AKP Genel Başkanı ve Cumhurbaşkanının geçen sene medyaya yansıyan beyanlarından ajandamıza kaydettiğimiz notları gözden geçirmeye bugün de devam edelim.
* Siyasî meselelerin, bir halk toptan cezalandırılarak çözüme kavuşturulamayacağı, geçmişteki acı örneklerle sabittir. (Hürriyet, 4.12.18)
* Kibirden iflâh olan görmedim. / Cebinde ayyıldızlı kimlik taşıyan herkese hayatın tüm alanlarında bu ülkenin birinci sınıf vatandaşı olarak muamele görebilmesini sağladık. / Biz başından beri neysek bugün de oyuz. (Hürriyet, 11.12.18)
* Müslümanın olduğu yerde adaletsizlik olmaz, olmamalı. Zulümle payidar olunmayacağının sayısız örneği var. (Hürriyet, 15.12.18)
* Yargının güvenilirliğini sorgulamak terör örgütlerinin ekmeğine yağ sürmektir. (Hürriyet, 16.12.18)
* 16 yılda demokrasi ve ekonomide çok büyük devrimlere imza atan Türkiye, maalesef eğitim ve kültür-sanat politikalarında arzu ettiğimiz mesafeyi kat edemedi. (Hürriyet, 20.12.18)
* Türkiye’nin iktidarı dış politikada destan yazmaktadır destan. (22.12.18)
* Her zaman mazlum ve mağdurların hâmisi olmak için çalıştık. Biz mazlum, mağdur durumda olana tekme atmayız. Müslümana ne yakışır? Âlicenaplık yakışır. Sözlerin tatlı, tavırların zarif olsun. (Hürriyet, 23.12.18)

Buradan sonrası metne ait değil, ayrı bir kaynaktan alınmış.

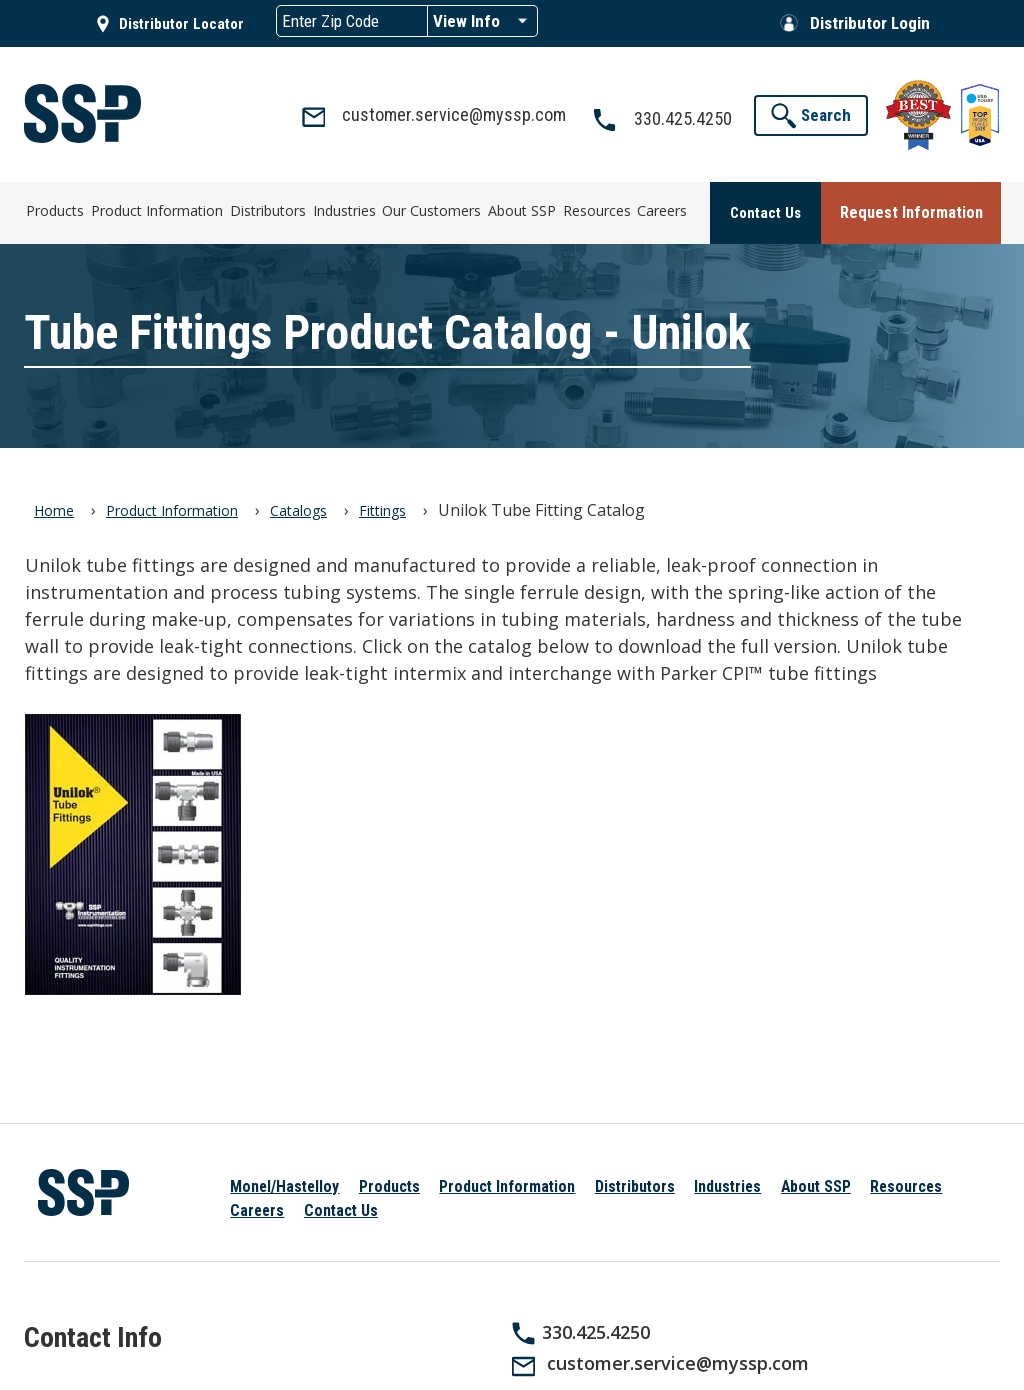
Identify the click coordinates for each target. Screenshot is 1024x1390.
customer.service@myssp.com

* Üniversiteler ilk defa bizim dönemimizde bilim üretim merkezleri haline geldi. (Hürriyet, 27.12.18)
* (Belediye başkanlarına) Şehrinizde bir tane mağdur varsa, yaptığınız diğer işlerin kıymeti kalmaz. (Hürriyet, 28.12.18)
* Siyaseti millete hizmet aracı olmaktan çıkarıp şahsî çıkarlarının vasıtası haline dönüştüren, hem bu dünyasını, hem öteki dünyasını berbat eder. (31.12.18)
* Yolsuzluk, yasak, yokluk bizim dönemimizde olmadı. (Yeni Şafak, 31.12.18)
***
Dediğimiz gibi, yorumu yine okurlarımıza bırakıyoruz. Ve diğer senelerdeki beyanlardan aldığımız notları da derleyerek zaman içinde paylaşmak istiyoruz. Bakalım, oralarda karşımıza neler çıkacak...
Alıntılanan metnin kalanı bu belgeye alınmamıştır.